Franco Moretti's Comrades and Rivals
Your favorite critic has plenty of frenemies.
Comrades
T.J. Clark
This art historian and I are almost like siblings. We're both members of that wild collective of radical thinkers, Retort, and it would be no stretch to say that he does with paintings what I do with words. Did you know that I have even written about Clark's interpretation of Edouard Monet's famous painting Olympia (source)?
Clark busts his chops on art history's use and abuse of the female nude. I just love the way he cracks the code of the bourgeoisie and all of its exploitative capitalist ways—it's so me!
Steven Berlin Johnson
I love this crazy clever kid. I was his advisor, mentor, and all-around chum while I was at Columbia University. What did we bond over? Maps. I was by his side as he undertook what was to become a life-long passion: diagramming and mapping novels. Yep, we investigated all of the ways that geography and novels relate, probing such issues as the role of borderlands and rocky terrain in the works of Jane Austen, and other original and kooky subjects.
Erich Auerbach
Admittedly, Erich was before my time, but this whip-smart critic and I shared a fascination—indeed, a love—for everyday details. You've undoubtedly read his masterpiece, Mimesis, and therefore already know that he adored the daily human realities that a lot of critics would overlook.
I love this modesty and imitate his appreciation of life as it is lived, and of stuff just as it is. Nothing grandiose for this guy—a nibbled apple in a Dutch master's painting? Love it. A scar on a Greek hero's leg? Fabulous. The belt worn by a novel's villain? Get out of here.
Raymond Williams
It would be arrogance on my part not to admit that some predecessors influenced me, so I'm going to admit that Ray was my slow jam. We both think that criticism is hard work. You have to really break down literature and culture—and not just spin wild theories like those Deconstructionists.

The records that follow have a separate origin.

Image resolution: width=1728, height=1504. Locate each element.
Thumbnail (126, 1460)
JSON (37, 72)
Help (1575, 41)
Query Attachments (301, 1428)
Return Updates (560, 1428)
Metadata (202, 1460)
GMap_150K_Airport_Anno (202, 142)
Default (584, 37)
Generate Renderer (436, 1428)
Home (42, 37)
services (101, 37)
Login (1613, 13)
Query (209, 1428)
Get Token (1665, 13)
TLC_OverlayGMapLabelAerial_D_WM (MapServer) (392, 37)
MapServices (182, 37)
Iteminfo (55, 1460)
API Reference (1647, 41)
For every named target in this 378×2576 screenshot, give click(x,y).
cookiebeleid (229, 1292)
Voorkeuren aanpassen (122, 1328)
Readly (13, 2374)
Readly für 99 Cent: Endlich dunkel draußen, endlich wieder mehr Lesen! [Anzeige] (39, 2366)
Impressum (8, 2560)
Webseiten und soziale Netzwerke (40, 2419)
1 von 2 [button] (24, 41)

Ray and I also share a passion for tearing down the walls between literature and culture. Why should literature be preserved in a treasure box? That's a question we both like to ask. Why say books are more important than culture or culture more important than books? Why? Why? Down with the hierarchies.
Rivals
Christopher Prendergast
This Cambridge fellow decided he could criticize my much lauded book Graphs, Maps, Trees: Abstract Models for Literary History (more on that gem later). Fellow Prendergast criticized my writing style (he said it was elliptical) and my argument (he said it had a flawed logical structure), but he pretended he was doing so in the interest of clarification and not to make me look like a doofus. Well, it didn't work.
Elif Batuman
Just because she has a cool name does not mean Elif gets to criticize me in that hip intellectual rag, n+1. In a word, Elif thought I was ambitious. Actually, she may have thought I was a little off-kilter to issue a grand call for people to stop all of that crazy close reading and practice "distance reading" (also known as "the quantitative approach"). She didn't understand that more books=better analysis.
I'm not sure, but I think I noted a hint of mockery when she discussed my idea that we will eventually (hopefully) evolve away from reading individual books and just get into broad, collective, global concepts. I think she may have even used the word "diabolical" to describe me and may—just may—have poked fun at my Italian accent. Basta.
Tzvetan Todorov
I don't want to come out and just say it, but I was never terribly keen on this Franco-Bulgarian thinker's essay "The Typology of Detective Fiction." We both loved Sherlock Holmes, and if we could have left it at that, perhaps a friendship would have blossomed. But TT went and spoiled things by being overly concerned with the structures of logic in detective novels; he was so focused on syntax that he didn't seem to give a hoot that these books were written at a specific time and in a specific place. Where's the history?